I believe that after the above analysis, you can analyze the loop program by yourself. After the loop ends, final = {1, 1, 1, 1, 1, 1, 1, 1} indicates that all vertices have completed the Shortest Path search. In this case, D = {4, 3, 0, 3, 1, 4, 6, 8, 12 }, note that we have mentioned earlier that the Dijkstra algorithm can find the shortest path from a source point to other vertices. Now the POs given in the above program is 2,
That is, if the source point is V2, d [2] = 0 indicates that the path is not in its own path. The D array represents the shortest path length from V2 to each vertex, for example, d [8] = 1 + 2 + 3 + 2 + 4 = 12. In this case, P = {1, 0,-1, 4, 0, 4, 3, 6, 7, P [2] =-1 indicates that v2 does not have a precursor vertex. P [1] = P [4] = 0 indicates that V1 and V4 are the Source Vertex V2. For example, P [8] = 7 indicates that the V8 precursor is V7, and P [7] = 6 indicates that the V7 precursor is V6; P [6] = 3 indicates that the V6 precursor is V3.

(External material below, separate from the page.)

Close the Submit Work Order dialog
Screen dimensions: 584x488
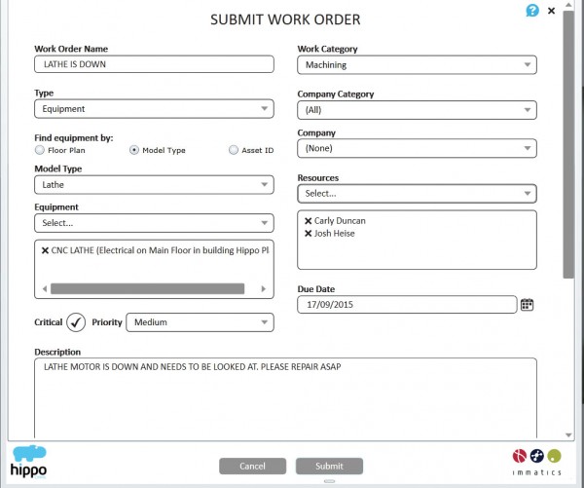(552, 11)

The shortest path to V8 is v2-> V4-> V3-> V6-> V7-> V8. The above program output can also verify our speculation.
In fact, the final returned array D and array P can obtain the shortest path and path length from V2 to any vertex, that is to say, the Dijkstra algorithm solves the shortest path problem from a source point to other vertices. From nested loops, we can see that the time complexity of this algorithm is O (n ^ 2). What if we want to obtain the shortest path from any vertex to other vertices? The simplest way is to perform a Dijkstra Algorithm for each vertex as the Source Vertex, which is equivalent to a loop based on the original algorithm, the time complexity of the entire algorithm is O (n ^ 3 ).